If you look at the image (from the yt video) you've got Albert on the left and Henry on the right: on the right you will see what Henry (on the train) "sees". For him, the photon in his light clock travels the perpendicular distance between the mirrors. On the left you will see what Albert (on the platform) "sees". He "sees" the photon travel a longer, diagonal path.
What you might not see from this picture is that the longer, diagonal path is also the distance that the photon in Albert's light clock travels. So, if you could see his light clock, the photon would go from one mirror to the other, get reflected, and travel part of the way back.
Now, if you imagine things from the perspective of Henry on the train. Again, he will "see" the photon in his clock travel the perpendicular distance between the mirrors. He will also "see" Albert's photon travel the diagonal path. The key difference is, however, Henry won't "see" Albert's photon travel the full diagonal path, from tick to tock. He will only "see" it travel a distance equal to the distance the photon in his clock travels.

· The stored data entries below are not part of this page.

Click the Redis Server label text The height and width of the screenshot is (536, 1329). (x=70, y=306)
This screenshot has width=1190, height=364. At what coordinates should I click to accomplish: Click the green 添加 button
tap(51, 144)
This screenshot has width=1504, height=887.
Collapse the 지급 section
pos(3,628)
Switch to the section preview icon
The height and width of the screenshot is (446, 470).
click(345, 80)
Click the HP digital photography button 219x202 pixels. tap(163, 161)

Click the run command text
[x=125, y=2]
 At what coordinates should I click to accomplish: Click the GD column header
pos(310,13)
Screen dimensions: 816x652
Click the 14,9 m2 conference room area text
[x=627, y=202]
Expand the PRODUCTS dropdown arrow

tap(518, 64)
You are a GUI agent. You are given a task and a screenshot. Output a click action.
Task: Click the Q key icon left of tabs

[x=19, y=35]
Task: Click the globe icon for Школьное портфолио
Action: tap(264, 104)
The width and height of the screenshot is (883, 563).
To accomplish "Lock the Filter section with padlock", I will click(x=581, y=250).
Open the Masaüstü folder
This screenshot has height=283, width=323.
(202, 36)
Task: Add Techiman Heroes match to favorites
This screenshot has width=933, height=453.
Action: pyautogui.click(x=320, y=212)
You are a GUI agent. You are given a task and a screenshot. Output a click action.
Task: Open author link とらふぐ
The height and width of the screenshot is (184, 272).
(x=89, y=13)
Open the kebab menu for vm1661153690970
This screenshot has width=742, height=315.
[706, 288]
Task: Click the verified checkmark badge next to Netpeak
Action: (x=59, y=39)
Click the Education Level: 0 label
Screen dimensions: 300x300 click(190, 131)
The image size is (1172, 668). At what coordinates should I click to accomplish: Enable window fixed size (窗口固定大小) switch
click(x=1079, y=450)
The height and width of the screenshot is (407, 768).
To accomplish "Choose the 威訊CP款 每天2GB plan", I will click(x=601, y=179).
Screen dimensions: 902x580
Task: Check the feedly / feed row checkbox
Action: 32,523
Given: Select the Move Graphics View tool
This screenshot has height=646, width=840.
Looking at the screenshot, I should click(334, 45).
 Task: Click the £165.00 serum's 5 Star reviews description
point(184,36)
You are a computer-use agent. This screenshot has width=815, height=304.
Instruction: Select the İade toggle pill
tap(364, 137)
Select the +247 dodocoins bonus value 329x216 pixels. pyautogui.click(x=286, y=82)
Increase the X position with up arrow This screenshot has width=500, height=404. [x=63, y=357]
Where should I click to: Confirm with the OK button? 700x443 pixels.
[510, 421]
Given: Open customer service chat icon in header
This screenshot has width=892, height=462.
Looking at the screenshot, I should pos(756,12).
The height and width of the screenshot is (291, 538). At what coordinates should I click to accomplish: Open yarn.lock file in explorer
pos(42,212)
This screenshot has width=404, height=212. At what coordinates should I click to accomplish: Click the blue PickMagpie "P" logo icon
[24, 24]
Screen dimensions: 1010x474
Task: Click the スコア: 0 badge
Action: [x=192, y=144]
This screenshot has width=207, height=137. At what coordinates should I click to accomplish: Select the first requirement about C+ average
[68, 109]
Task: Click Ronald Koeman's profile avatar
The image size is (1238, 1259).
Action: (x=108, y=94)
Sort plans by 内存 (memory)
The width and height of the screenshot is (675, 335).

If we think in terms of units of time, where tick-tock (from bottom mirror to the top mirror) represents one unit of time:
from Albert's perspective, when Albert's clock has counted "one and a bit" units of time (tick-tock-and a bit) Henry's clock will only have counted one unit of time. From Henry's perspective, when Henry's clock has counted one unit of time, Albert's clock will not yet have measured one full unit of time.
Hence, for Albert, Henry's clock runs slower while for Henry, Albert's clock runs slower.